I know that many of you didn't know what I was ranting about in my Are You Suffering post. A very sweet anonymous reader sent me some articles that explained what I was talking about in a much better fashion, so I though I would share them with you. There are two articles, so the second one, I will share tomorrow.
The articles are written by Robert Augustus Masters. He is a psychologist that underwent a hospitalization for an intense psychological crisis.
Though pain and suffering are often thought of as being much the same, they differ greatly from each other.
Pain is fundamentally just unpleasant sensation. Suffering, on the other hand, is something we are doing with our pain. Pain comes, often inescapably so, with life. It often also is, especially in its awakening or alerting capacity, necessary. Suffering, however, is far less necessary than we might think.
When we cannot sufficiently distract or distance ourselves from our pain, we generally turn it into suffering. How? By overdramatizing our pain. We make an unpleasantly gripping story out of it, a tale in which our hurt “I” all but automatically assumes the throne of self. I hurt, therefore I am -- this is suffering’s core credo.
In so doing, we are simply identifying with our pain, overpersonalizing it.
Where pain is consciously felt hurt, suffering is the manipulation of that hurt into drama, wherein we’re likely so busy acting out -- and being literally occupied by -- our hurt role that we’ve little or no motivation to stand apart from it.
In the myopic theatrics of suffering, pain itself mostly just stagnates, like an unwanted exhibit in an art gallery. It is not really touched. As the centerpiece and supposed raison d’être of suffering, pain is kept from any genuine healing. We may feel close to our pain when we are busy suffering, but it is not the kind of closeness that heals. It is, in fact, an unwelcome proximity, through which we generally just reinforce our suffering, if only because of our sheer desperation to be elsewhere (like in some kind of fantasized immunity from pain, or similar dreamland of our suffering-centered “I”).
The degree to which we turn our pain into suffering is the degree to which we obstruct our own healing.
When we’re busy suffering, we are all but bereft of healthy detachment. We’re then removed from the naked reality of our pain -- for our attention is generally more on our storyline than on the raw, nonconceptual sense of our pain -- but not removed in a way that permits us to focus more clearly on what is actually going on.
As such, suffering is unhealthy separation from our pain. Suffering is pain that’s gone to mind, pain that’s doing time in mental cells, mental hells.
The more intimate we are with our pain, the less we suffer.
To work effectively with our suffering, we need both to stand apart from its script and to cease distancing ourselves from our pain. Suffering may seem to keep us near to our pain, but it actually keeps us from getting as close to our pain as we need to, if we are live a more liberated life.
Suffering houses pain, but keeps it in the dark. When we turn on the lights, the dramatics of suffering become significantly transparent. Then the uncensored facticity of our pain gets our full attention, particularly at the level where it is but unpleasant sensation. Then we can enter our pain with care, clarity, and suitable precision, getting to know it from the inside -- its fluxing weave and interplay of shape, color, temperature, texture, directionality, intensity, pressure, location, layering, and so on.
Often when we say we’re in pain, we’re not really in our pain, but rather are only closer to it than we’d like. In fact, we’re outside it.
It is in the conscious and caring entry into our pain that we begin to find some real freedom from our pain. The hurt may remain, but our relationship to that hurt will have changed to the point where it’s no longer such a problem to us, and in fact may even become a doorway into
What Really Matters.
The healing of pain is found in pain itself.

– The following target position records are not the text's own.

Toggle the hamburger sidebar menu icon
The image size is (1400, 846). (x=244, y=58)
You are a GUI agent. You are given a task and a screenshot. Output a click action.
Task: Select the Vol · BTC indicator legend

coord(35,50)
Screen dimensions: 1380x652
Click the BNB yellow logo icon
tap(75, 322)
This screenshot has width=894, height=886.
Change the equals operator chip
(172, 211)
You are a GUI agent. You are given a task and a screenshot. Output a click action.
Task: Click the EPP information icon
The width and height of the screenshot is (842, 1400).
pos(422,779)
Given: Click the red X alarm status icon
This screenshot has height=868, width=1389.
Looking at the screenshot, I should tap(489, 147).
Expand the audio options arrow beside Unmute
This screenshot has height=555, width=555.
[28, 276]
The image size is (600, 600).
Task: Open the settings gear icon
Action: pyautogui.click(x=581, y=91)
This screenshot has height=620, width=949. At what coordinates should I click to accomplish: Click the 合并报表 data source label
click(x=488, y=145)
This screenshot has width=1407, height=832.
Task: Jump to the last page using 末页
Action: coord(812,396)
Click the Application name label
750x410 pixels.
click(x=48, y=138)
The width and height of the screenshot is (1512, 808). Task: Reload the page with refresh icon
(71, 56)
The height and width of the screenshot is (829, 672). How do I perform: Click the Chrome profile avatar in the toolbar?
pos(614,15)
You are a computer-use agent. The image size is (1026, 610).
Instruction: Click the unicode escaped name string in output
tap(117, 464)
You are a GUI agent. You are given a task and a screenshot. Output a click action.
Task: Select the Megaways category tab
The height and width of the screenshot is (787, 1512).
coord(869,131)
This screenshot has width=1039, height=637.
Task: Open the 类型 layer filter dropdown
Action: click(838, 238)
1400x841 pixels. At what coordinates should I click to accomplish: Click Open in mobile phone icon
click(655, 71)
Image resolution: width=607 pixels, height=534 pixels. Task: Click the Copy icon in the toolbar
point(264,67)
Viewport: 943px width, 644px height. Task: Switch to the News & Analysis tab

As we become more intimate with our pain, we find that we are less troubled by it. Suffering is, among other things, a refusal to develop any intimacy with our pain. In fact, suffering only jails our pain.But the cage door is open, already open, if we just turn around, away from the screens upon which our suffering projects its stories. Then we begin to awaken, to shed more and more of the entrapping dreams we habitually animate. Awareness upstages suffering, dissolving its grip on us, taking us to the heart, the core, the epicenter, of our pain.
And there, in that place of hurt, we meet not more hurt, but more us. More healing, more peace, more sacred welcome.
4 comments:
What I'd like to know is how to get closer to the pain. What does that entail?
Drifter, I would ask your therapist because he/she knows you better. What I have found in my own process is that if I just keep working in therapy and just talk about things as they come up that it brings me closer to my pain.
To me the way to feel closer to pain is to acknowledge it, not run from it. Allow yourself to feel it. IMO it's only by doing so that you can work through it.
Bradley, wise man you are. (Yoda voice) I did that today. I had an hour and a half session and I sobbed and sobbed. I hurt like hell!!